▶ Task details: Reproduce the following data without alteration, beginning at the line that contains "Identify the location of series-marker-dp2." and stopping after the line that contains "This screenshot has height=669, width=1222.".
= Beginning of Section =
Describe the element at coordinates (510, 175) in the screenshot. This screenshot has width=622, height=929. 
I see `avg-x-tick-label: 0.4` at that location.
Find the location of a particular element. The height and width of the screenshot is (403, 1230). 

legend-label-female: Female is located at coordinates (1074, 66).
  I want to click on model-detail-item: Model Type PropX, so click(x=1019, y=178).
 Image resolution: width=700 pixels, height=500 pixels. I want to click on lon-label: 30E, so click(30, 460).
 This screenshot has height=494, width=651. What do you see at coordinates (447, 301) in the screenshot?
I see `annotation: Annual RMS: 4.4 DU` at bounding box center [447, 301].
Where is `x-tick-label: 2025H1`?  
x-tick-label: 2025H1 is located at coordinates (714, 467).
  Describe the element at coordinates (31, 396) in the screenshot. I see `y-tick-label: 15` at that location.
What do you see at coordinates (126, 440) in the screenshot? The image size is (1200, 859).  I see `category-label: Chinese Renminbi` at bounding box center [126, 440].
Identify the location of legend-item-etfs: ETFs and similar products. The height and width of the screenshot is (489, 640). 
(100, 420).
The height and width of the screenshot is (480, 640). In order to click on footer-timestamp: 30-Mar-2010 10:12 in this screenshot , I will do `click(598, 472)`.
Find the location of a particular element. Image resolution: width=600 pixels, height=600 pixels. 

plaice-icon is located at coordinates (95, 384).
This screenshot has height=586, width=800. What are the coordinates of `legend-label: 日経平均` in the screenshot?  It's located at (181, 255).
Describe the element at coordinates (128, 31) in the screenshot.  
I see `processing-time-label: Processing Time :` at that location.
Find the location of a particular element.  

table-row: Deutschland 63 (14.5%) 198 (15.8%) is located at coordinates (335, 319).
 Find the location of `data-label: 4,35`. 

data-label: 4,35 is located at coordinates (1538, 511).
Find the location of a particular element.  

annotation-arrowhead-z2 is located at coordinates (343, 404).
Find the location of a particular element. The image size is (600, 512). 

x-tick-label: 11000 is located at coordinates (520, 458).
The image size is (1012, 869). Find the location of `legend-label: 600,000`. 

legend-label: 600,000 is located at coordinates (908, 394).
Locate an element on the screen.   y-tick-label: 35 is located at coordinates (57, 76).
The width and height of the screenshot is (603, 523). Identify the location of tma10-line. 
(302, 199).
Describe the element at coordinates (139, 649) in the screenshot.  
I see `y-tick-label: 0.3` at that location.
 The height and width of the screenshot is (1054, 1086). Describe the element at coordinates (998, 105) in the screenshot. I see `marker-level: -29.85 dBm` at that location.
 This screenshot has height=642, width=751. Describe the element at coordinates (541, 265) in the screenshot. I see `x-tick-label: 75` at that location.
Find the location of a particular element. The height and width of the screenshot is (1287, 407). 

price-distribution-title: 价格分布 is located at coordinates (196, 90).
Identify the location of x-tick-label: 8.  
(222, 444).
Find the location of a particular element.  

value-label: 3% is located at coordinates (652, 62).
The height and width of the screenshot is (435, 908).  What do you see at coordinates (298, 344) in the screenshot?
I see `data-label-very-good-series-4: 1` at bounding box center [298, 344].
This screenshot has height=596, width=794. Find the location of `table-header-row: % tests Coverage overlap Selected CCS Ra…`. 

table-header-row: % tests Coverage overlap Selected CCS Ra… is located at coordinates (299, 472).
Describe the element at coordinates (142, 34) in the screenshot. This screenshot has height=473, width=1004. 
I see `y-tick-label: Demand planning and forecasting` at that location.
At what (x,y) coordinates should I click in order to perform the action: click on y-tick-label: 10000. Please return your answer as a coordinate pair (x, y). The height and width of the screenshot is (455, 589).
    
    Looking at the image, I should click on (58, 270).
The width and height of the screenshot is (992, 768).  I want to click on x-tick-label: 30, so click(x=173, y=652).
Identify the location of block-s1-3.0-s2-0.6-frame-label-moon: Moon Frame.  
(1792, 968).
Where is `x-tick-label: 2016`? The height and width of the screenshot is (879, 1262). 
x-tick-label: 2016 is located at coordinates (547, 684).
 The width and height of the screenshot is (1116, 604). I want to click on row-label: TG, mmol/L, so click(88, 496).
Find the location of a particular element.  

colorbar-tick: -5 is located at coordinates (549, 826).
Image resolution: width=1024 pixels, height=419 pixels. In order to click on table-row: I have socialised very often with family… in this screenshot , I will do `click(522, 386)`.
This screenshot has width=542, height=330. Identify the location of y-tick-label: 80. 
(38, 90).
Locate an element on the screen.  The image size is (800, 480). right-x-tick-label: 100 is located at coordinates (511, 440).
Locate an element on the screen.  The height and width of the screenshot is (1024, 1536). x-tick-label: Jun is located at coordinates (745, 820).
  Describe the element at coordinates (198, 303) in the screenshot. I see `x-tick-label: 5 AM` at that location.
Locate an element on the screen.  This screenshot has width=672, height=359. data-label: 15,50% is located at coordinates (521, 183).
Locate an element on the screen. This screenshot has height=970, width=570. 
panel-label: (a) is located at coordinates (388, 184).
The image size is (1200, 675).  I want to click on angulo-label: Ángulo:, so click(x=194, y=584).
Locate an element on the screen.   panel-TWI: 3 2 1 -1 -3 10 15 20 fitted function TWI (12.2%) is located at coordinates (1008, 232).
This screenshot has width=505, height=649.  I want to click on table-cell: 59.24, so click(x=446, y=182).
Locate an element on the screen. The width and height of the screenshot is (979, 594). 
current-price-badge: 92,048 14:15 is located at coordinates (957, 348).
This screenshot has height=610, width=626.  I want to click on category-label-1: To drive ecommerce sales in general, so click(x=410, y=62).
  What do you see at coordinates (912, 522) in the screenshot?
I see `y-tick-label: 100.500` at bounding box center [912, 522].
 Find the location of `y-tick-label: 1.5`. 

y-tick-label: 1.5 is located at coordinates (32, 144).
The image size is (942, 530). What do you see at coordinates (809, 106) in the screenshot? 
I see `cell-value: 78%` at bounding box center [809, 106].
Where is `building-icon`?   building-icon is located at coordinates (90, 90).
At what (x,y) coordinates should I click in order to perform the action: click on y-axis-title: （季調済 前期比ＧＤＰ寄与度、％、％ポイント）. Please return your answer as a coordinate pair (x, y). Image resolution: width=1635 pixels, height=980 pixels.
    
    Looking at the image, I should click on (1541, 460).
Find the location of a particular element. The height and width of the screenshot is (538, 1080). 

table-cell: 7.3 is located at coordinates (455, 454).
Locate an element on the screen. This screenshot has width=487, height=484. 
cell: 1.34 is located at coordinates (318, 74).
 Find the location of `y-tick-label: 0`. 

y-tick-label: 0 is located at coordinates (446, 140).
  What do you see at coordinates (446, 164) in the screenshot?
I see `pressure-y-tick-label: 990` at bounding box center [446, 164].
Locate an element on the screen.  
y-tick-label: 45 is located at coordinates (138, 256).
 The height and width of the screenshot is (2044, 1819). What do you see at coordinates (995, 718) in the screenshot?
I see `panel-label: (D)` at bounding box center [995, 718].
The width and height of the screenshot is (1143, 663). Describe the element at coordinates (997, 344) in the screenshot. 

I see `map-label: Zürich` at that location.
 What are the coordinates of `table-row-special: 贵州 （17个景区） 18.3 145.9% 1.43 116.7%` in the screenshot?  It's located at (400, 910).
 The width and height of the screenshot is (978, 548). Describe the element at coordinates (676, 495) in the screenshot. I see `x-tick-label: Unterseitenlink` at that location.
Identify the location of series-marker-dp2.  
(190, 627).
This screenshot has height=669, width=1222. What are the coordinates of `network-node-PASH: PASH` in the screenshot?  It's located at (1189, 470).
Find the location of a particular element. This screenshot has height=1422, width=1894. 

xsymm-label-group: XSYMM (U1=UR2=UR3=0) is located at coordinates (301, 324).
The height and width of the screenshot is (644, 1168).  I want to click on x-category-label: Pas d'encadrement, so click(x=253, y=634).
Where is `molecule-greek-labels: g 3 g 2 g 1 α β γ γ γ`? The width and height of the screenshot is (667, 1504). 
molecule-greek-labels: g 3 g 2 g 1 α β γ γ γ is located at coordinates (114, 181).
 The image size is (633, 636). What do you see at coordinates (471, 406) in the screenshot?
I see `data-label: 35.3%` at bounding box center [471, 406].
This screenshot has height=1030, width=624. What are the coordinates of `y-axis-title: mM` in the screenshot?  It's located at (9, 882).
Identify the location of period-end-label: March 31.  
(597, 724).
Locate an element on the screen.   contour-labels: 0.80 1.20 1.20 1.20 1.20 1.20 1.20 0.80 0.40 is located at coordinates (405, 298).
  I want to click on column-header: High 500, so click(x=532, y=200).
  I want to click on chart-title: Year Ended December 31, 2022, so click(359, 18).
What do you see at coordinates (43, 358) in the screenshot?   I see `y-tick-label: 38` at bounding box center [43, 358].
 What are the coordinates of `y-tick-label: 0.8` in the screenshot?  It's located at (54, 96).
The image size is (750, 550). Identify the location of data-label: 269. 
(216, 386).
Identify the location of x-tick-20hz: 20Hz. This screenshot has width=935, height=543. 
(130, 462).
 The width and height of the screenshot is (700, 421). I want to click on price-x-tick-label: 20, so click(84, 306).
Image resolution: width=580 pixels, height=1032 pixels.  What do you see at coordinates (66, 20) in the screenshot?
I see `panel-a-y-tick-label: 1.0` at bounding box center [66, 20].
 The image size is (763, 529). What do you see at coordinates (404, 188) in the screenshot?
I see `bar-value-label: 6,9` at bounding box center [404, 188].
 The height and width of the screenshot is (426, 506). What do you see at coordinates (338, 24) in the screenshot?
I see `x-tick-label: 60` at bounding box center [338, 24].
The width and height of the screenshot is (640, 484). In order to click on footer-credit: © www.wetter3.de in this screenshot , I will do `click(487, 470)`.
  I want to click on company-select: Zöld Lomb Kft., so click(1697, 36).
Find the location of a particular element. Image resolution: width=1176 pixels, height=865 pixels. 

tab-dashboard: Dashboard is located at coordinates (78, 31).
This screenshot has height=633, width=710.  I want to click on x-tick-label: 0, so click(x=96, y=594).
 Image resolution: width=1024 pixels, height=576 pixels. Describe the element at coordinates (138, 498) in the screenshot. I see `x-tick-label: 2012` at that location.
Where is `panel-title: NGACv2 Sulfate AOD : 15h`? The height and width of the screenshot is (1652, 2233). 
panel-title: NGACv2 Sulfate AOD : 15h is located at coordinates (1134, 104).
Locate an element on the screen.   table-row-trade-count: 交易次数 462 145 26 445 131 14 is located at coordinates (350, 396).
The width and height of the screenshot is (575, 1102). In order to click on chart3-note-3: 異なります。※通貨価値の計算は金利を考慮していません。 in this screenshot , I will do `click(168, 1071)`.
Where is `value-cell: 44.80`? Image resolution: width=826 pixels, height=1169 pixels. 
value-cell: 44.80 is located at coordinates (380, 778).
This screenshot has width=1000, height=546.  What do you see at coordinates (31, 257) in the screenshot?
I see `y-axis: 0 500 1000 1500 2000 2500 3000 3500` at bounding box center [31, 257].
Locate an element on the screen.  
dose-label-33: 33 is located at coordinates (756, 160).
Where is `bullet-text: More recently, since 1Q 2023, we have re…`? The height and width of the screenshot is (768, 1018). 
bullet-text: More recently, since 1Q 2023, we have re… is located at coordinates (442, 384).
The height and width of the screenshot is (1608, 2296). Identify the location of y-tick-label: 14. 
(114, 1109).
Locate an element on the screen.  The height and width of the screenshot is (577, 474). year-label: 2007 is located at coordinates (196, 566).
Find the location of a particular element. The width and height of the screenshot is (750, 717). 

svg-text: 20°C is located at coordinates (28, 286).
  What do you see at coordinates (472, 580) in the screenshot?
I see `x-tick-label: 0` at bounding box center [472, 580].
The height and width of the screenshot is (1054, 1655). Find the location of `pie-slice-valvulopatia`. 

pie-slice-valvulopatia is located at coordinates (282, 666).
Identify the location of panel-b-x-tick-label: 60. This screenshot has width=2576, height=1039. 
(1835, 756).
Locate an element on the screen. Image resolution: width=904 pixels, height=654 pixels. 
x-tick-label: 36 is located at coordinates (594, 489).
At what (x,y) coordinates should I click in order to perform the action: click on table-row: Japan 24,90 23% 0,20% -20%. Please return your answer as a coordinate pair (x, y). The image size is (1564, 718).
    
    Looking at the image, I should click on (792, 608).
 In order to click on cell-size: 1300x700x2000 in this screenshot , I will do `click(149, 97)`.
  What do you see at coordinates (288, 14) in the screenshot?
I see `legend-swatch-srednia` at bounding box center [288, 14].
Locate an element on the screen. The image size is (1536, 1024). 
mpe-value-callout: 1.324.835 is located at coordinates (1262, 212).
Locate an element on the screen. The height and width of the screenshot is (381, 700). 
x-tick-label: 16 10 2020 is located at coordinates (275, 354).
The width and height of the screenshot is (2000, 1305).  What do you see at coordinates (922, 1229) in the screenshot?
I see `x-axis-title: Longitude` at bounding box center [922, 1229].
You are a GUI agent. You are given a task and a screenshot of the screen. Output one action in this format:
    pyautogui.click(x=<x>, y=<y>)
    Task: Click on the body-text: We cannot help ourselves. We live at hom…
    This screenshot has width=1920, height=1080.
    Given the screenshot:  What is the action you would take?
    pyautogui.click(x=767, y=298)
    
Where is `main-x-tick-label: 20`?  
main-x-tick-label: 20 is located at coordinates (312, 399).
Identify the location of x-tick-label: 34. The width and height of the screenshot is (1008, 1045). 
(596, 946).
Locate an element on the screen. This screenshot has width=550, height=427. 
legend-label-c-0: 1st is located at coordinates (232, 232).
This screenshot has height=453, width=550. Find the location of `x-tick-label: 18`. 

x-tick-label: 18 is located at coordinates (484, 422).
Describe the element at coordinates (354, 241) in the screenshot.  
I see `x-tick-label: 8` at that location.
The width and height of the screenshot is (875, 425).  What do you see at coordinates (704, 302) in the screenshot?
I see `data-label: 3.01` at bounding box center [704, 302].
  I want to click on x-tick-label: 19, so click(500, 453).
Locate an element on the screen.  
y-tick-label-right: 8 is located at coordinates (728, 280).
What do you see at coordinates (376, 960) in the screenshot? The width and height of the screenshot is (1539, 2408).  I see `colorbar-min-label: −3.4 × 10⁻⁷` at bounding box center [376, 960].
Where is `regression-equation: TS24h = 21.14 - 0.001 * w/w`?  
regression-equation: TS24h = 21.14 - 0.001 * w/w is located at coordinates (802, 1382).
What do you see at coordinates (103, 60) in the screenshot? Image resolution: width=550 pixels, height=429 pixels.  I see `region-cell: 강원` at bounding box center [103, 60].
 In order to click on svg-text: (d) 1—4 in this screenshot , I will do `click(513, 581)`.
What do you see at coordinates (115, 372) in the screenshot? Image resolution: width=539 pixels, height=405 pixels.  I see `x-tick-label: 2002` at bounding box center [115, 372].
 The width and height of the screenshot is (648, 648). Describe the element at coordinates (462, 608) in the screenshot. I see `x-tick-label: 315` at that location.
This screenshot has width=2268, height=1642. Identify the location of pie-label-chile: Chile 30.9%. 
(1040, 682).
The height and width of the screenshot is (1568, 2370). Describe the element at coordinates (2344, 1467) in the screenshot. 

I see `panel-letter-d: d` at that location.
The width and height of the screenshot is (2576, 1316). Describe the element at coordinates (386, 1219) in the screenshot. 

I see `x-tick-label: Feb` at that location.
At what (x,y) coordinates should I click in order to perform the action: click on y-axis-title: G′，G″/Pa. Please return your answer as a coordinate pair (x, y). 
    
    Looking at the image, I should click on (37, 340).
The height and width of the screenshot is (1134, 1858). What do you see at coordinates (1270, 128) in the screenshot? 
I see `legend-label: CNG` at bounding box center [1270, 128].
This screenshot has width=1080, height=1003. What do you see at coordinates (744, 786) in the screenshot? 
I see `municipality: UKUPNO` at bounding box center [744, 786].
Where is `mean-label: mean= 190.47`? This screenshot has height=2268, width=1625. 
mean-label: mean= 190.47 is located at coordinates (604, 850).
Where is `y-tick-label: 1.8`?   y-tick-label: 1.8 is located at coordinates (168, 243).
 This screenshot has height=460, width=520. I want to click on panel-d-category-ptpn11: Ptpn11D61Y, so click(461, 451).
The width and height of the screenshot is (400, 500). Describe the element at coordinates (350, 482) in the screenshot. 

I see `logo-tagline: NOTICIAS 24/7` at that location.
= End of Section =
▶ Solution to this problem:
Identify the location of series-marker-dp2.  
(190, 627).
This screenshot has height=669, width=1222. What are the coordinates of `network-node-PASH: PASH` in the screenshot?  It's located at (1189, 470).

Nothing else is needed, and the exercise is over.